> **TASK REQUIREMENTS**
Below are the records; return every line from the one that contains "This screenshot has" to the last, exactly, skipping the pictures.

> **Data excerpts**
====================

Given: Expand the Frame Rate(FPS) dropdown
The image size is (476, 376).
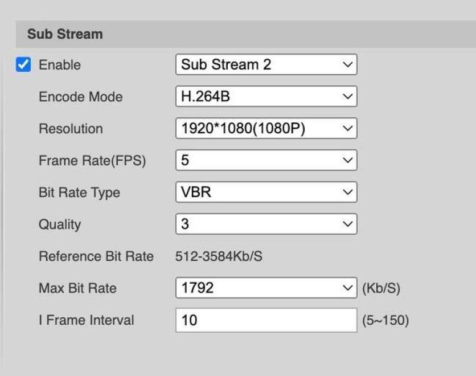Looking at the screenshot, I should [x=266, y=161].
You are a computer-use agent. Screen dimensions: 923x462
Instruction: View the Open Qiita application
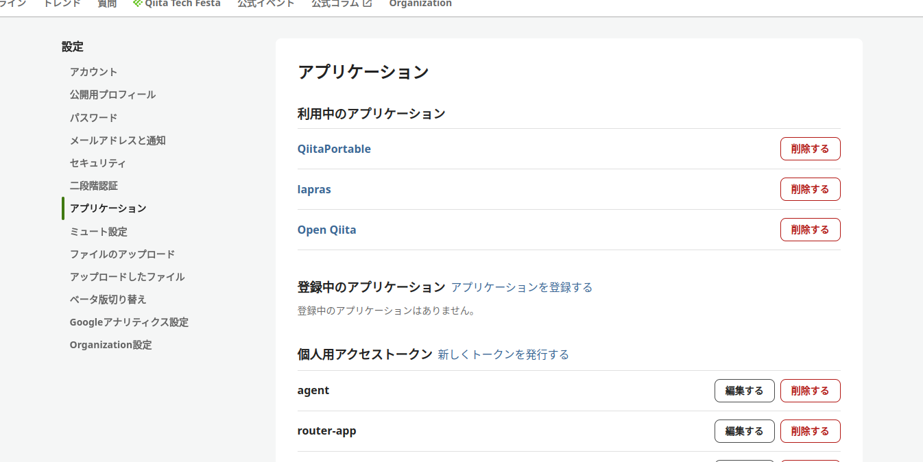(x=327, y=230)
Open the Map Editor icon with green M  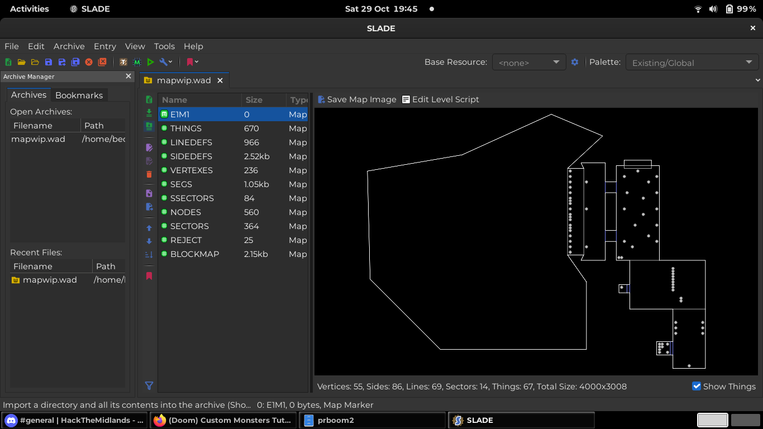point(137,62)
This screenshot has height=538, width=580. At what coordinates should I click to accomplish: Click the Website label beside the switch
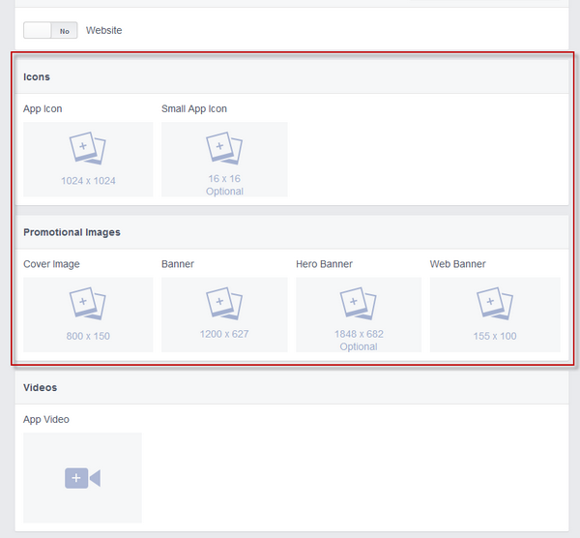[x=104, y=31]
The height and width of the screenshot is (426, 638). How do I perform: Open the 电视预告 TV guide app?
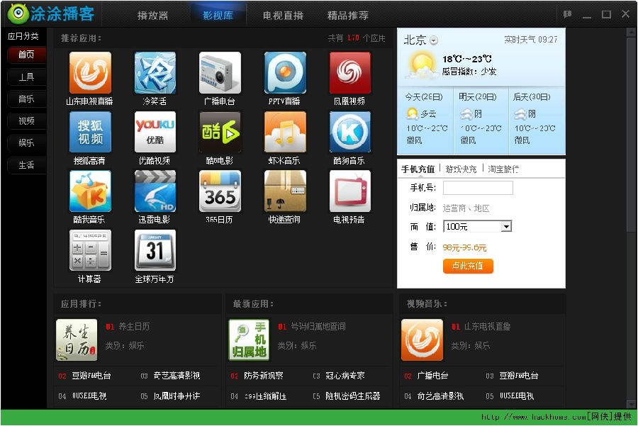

====================

> **EXERCISE OUTPUT**
This screenshot has height=538, width=580. At what coordinates should I click to accomplish: Click the Website label beside the switch
[x=104, y=31]
The height and width of the screenshot is (426, 638). How do I perform: Open the 电视预告 TV guide app?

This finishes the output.